> [WHAT THE TASK REQUIRES]
Copy the stretch of the book review from "Continuing with my" through "parents are like.", switching "Shetland series" to "Shetland novels".

> [TEXT]
------------------------------
Blue Lightning by Ann Cleeves: A review

 

Continuing with my reading of Ann Cleeves' Shetland series, this is number four in that series. We get to know Jimmy Perez a lot better in this one. Mainly, we get to see where he came from and what his parents are like.

Jimmy grew up on Fair Isle and it is where his parents still live. It is to Fair Isle that he goes with Fran, his newly acquired fiancée, the former wife of Duncan Hunter and mother of young Cassie. He wants Fran to meet his parents, Big James and Mary. This book provides quite a bit of backstory for Jimmy and his parents.

Fair Isle is famous as a birders' paradise. It features a birding reserve and research center that is run by Maurice and Angela. They have managed to attract a marvelous chef named Jane who was eager to escape the hectic pace of London. She has been happy on Fair Isle.
------------------------------
> [ENTRIES SUPPLIED]
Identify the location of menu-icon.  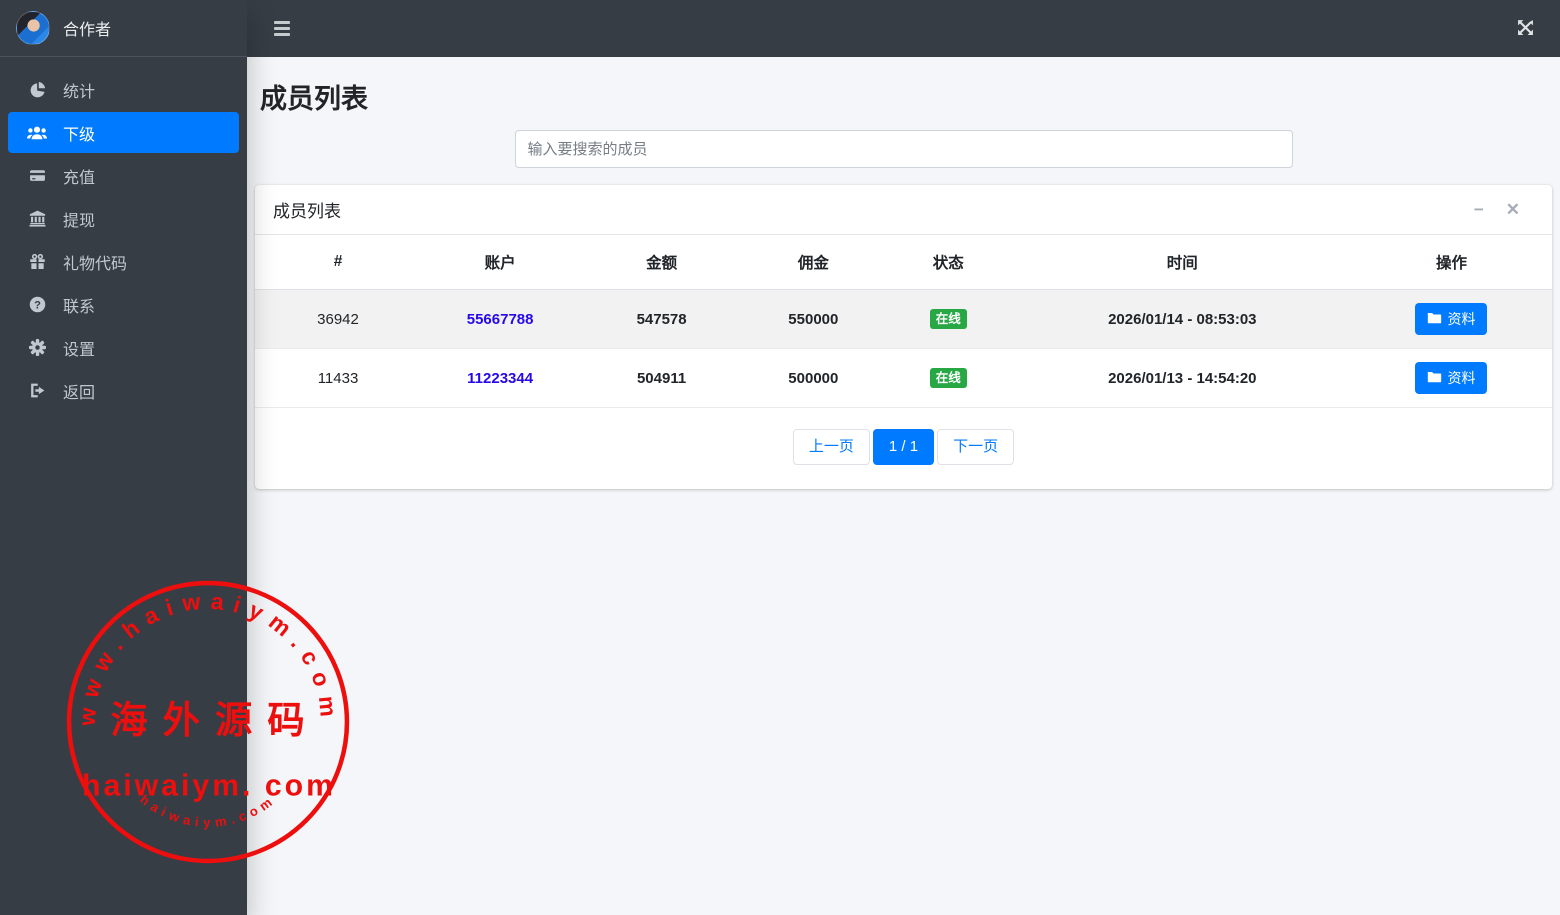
------------------------------
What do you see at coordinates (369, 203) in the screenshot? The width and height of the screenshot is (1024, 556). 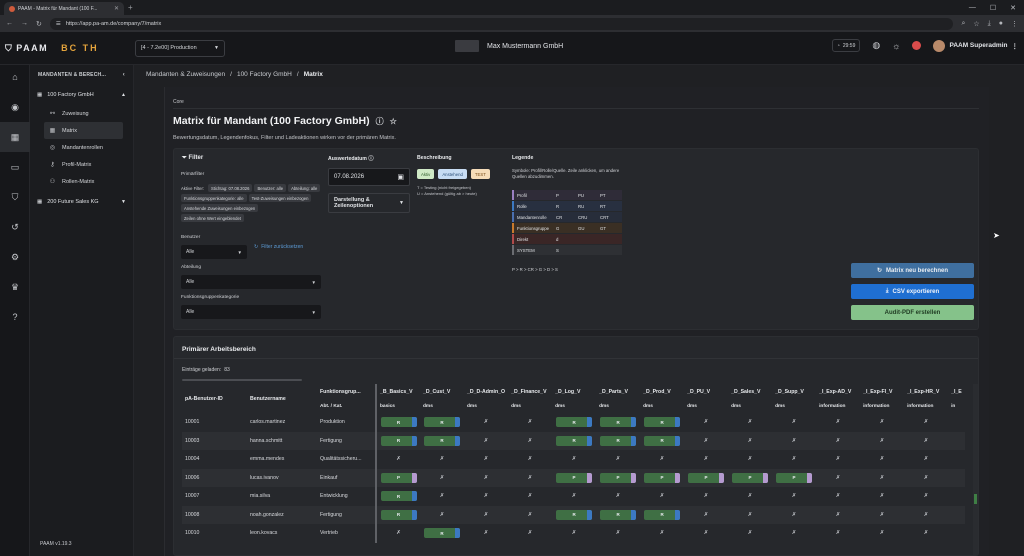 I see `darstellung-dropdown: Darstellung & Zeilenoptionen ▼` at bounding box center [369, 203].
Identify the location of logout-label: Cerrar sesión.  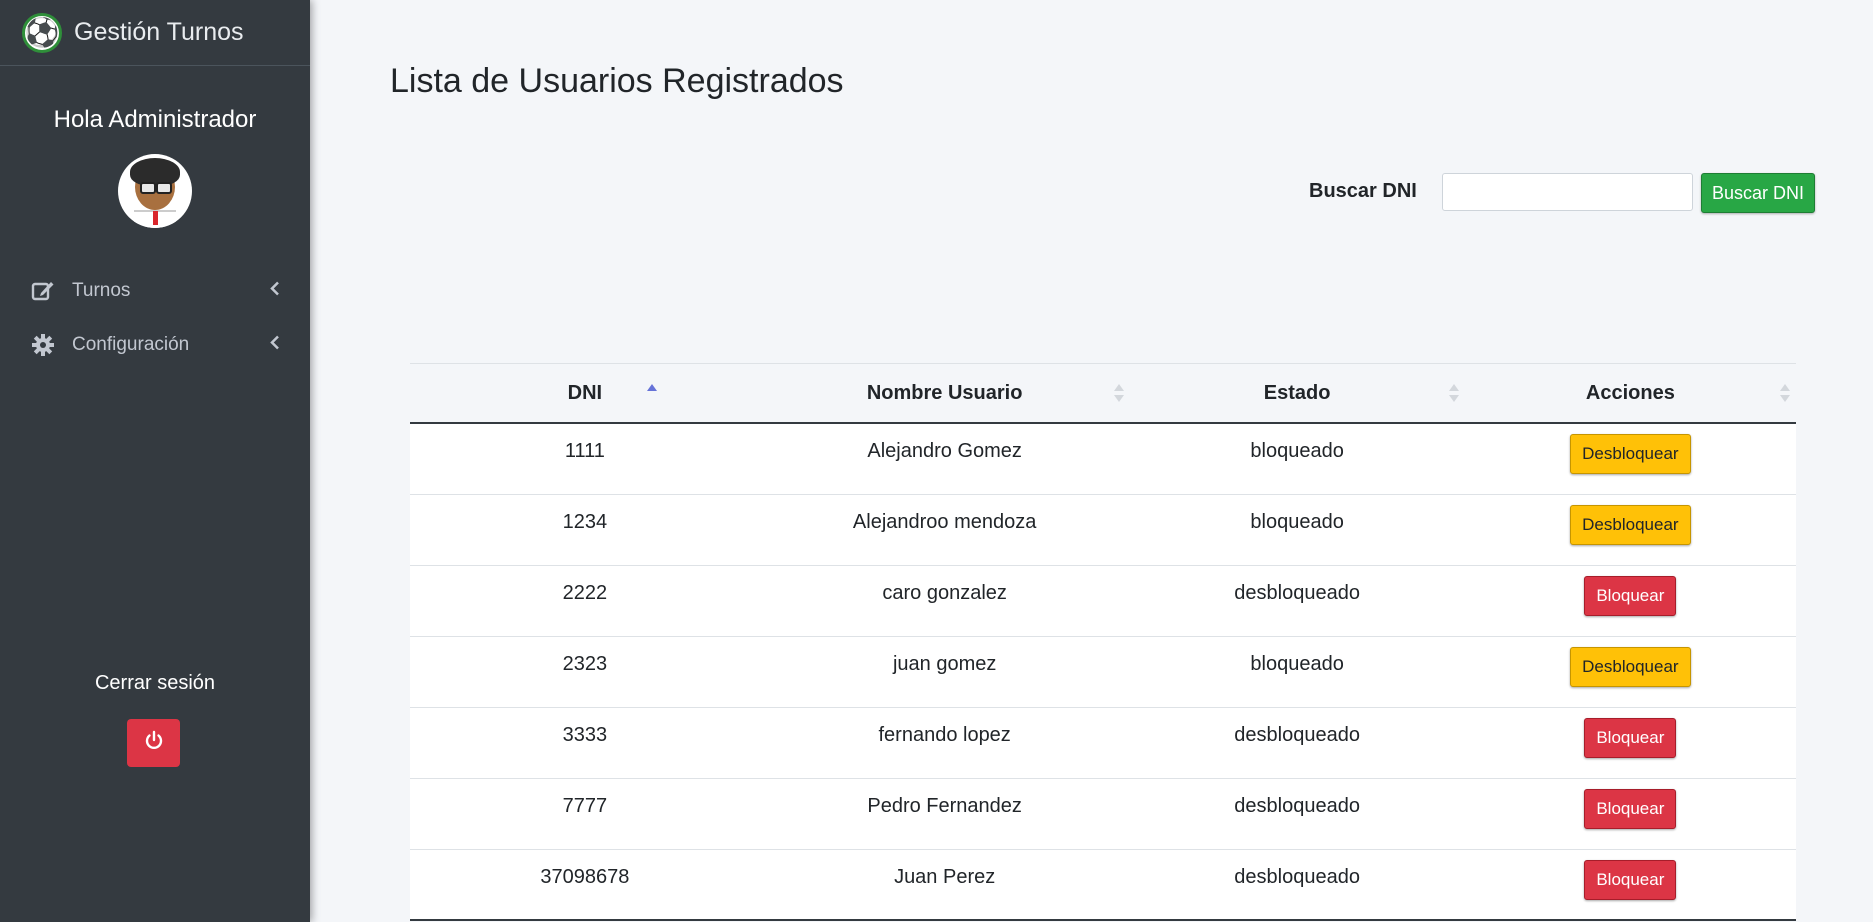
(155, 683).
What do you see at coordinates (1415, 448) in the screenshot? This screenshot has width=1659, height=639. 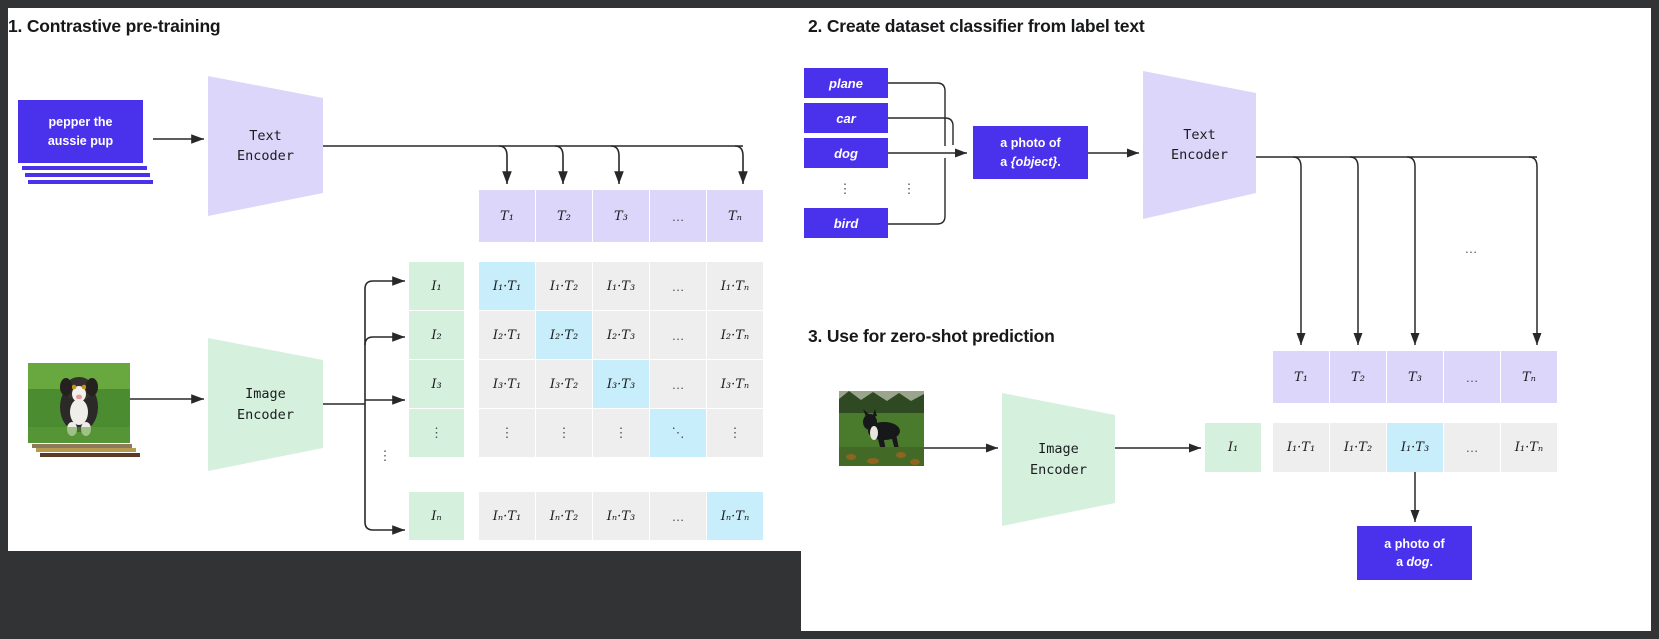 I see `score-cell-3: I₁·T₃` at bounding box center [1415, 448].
------------------------------
> [RESULT FOR THIS EXERCISE]
Continuing with my reading of Ann Cleeves' Shetland novels, this is number four in that series. We get to know Jimmy Perez a lot better in this one. Mainly, we get to see where he came from and what his parents are like.